Remote Machine Learning
To alleviate performance issues on low-memory systems like the Raspberry Pi, you may also host Immich's machine learning container on a more powerful system, such as your laptop or desktop computer. The server container will send requests containing the image preview to the remote machine learning container for processing. The machine learning container does not persist this data or associate it with a particular user.
Smart Search and Face Detection will use this feature, but Facial Recognition will not. This is because Facial Recognition uses the outputs of these models that have already been saved to the database. As such, its processing is between the server container and the database.
Image previews are sent to the remote machine learning container. Use this option carefully when running this on a public computer or a paid processing cloud. Additionally, as an internal service, the machine learning container has no security measures whatsoever. Please be mindful of where it's deployed and who can access it.
- Ensure the remote server has Docker installed
- Copy the following docker-compose.ymlto the remote server
If using hardware acceleration, the hwaccel.ml.yml file also needs to be added and the docker-compose.yml needs to be configured as described in the hardware acceleration documentation
name: immich_remote_ml
services:
  immich-machine-learning:
    container_name: immich_machine_learning
    # For hardware acceleration, add one of -[armnn, cuda, openvino] to the image tag.
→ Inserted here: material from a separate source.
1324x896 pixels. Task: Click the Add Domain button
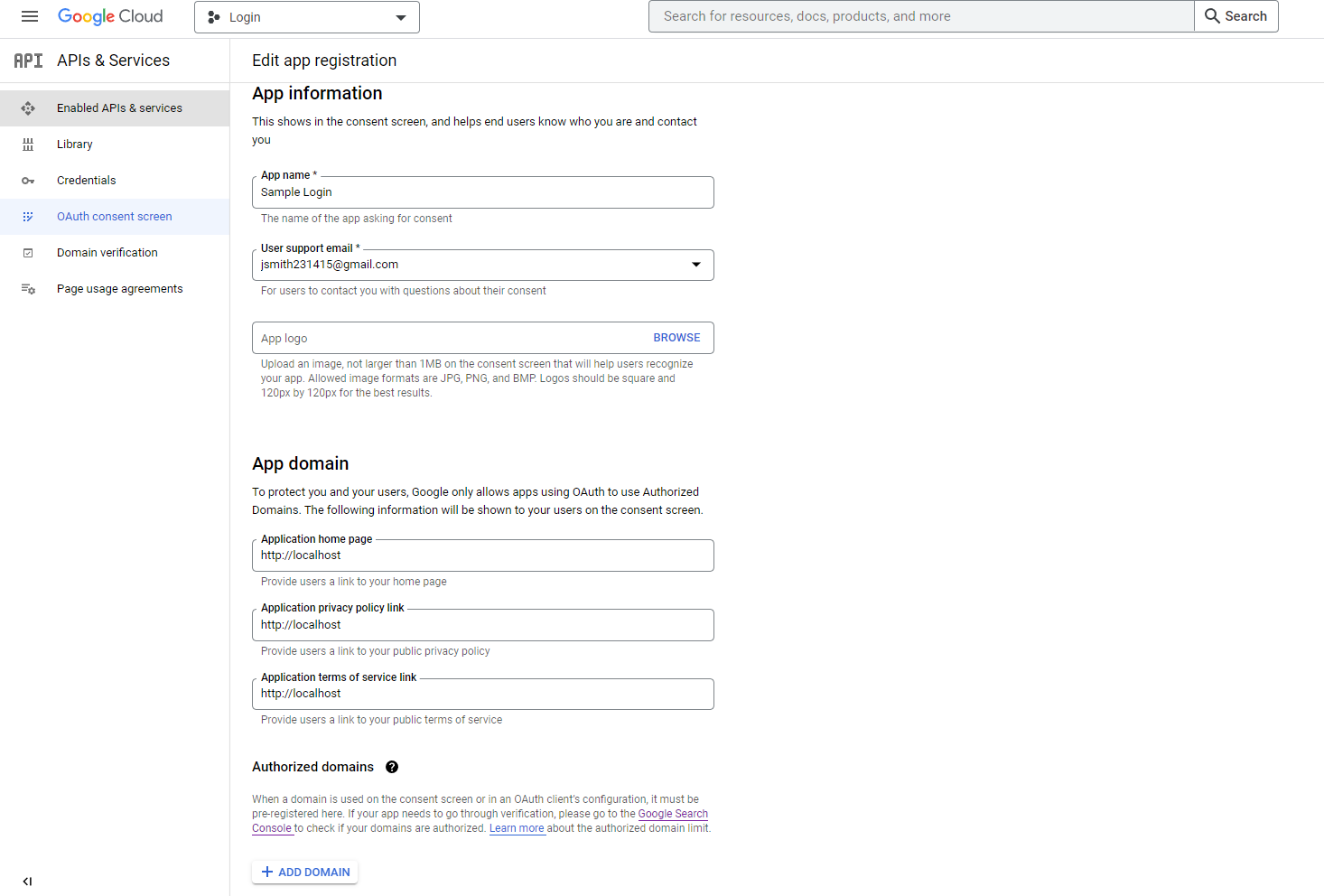(305, 872)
    # Example tag: ${IMMICH_VERSION:-release}-cuda
    image: ghcr.io/immich-app/immich-machine-learning:${IMMICH_VERSION:-release}
    # extends:
    #   file: hwaccel.ml.yml
    #   service: # set to one of [armnn, cuda, openvino, openvino-wsl] for accelerated inference - use the `-wsl` version for WSL2 where applicable
    volumes:
      - model-cache:/cache
    restart: always
    ports:
      - 3003:3003
volumes:
  model-cache:
- Start the remote machine learning container by running docker compose up -d
Version mismatches between both hosts may cause bugs and instability, so remember to update this container as well when updating the local Immich instance.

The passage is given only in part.